Сны мне снятся самые разные. Ночью я не знаю покоя. Тревожные сны, сны-желания, сны- символы. Случаются, однако, и сны по делу, которые бьют прямо в точку. Наверное, мы видим такие сны, которых заслуживаем, и — кто знает — может быть, их предуготовляют втайне от нас.
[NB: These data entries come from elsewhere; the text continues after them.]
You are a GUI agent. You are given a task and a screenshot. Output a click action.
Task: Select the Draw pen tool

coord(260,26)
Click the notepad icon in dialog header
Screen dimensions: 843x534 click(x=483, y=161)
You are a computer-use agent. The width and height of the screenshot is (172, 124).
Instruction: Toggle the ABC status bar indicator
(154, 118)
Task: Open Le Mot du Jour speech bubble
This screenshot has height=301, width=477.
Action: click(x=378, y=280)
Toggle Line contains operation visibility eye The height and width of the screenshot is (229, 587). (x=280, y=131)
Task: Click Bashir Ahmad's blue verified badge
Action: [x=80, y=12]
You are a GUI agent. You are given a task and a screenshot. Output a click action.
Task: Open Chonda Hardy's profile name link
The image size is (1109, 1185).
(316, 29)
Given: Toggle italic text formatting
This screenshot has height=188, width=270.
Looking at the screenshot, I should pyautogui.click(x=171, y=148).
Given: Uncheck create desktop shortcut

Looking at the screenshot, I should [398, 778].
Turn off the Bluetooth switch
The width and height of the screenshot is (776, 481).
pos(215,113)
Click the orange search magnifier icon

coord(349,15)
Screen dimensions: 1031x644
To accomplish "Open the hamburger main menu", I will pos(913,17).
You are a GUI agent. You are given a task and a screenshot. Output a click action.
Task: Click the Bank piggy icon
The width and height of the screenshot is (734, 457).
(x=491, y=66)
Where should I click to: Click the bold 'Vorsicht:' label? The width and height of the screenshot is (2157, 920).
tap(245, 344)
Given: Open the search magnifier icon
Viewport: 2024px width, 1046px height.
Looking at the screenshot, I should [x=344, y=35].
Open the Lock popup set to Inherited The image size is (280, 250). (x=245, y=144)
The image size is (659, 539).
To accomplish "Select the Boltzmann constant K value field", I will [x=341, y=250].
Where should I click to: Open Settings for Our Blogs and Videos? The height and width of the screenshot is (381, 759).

Я с ходу оказываюсь в яме. Ночь, темная равнина, котлован — я пытаюсь выкарабкаться из него, с этого все начинается. Вернее, все мои усилия уже давно направлены на это. Яма эта кем-то вырыта, причем это не могила, а западня, поставленная кем-то, кто неплохо знал меня и предвидел, что я в нее провалюсь. Я могу выглянуть из котлована, но выбраться из него не могу: ноги мои связаны, опутаны не то корнями, не то веревками. Я шарю по земле, ищу, за что бы ухватиться. Нужно подтянуться на руках — только в них мое спасение. Если бы мне удалось перевалить через край, я выпростал бы и ноги. Но я уже до того измотан, запален, что, даже если б мне и удалось выбраться, я бы уже не мог дать отпор. За моими потугами следит человек, который подстроил эту ловушку. Мне видны его сапоги. Чуть поодаль, в такой же ямине, выбивается из последних сил кто-то еще. Ему тоже не суждено выбраться. Не скажу, чтобы отчаяние или страх смерти возобладали во мне над остальными чувствами. Сон этот обращали в кошмар моя глубокая убежденность в ошибке, неверной оценке своих возможностей и осознание того, что я полностью истощен. Все мое существо было подорвано. Я напряг мускулы — впервые в жизни я ощущал каждый из них, вплоть до самомалейшего: они служили мне верой и правдой, но этого было недостаточно. Я не мог заставить себя сделать усилие, не соответствовал обстановке, не мог собраться. У меня нет никаких оснований просить вас разделить мои чувства, и я не стану вас винить, если вы от этого уклонитесь: я и сам так всегда поступал, я всегда уклонялся от крайностей, даже во сне. И потом, все мы понимаем, насколько отяготителен мой сон: жизнь так многолика, а тут грандиозный маскарад рода людского низведен до масштабов дыры в земле. Но смысл сна не сводится только к этому, он вдобавок существенно помогает истолковать все, что я поведал о Фонштейне, Сорелле и даже о Билли. Иначе я не стал бы его описывать. Ведь это даже не так сон, как весть. Мне продемонстрировали — я и во сне это понимал, — что я допустил ошибку, ошибку длиною в жизнь: оступился, сфальшивил, и теперь она явлена мне вполне.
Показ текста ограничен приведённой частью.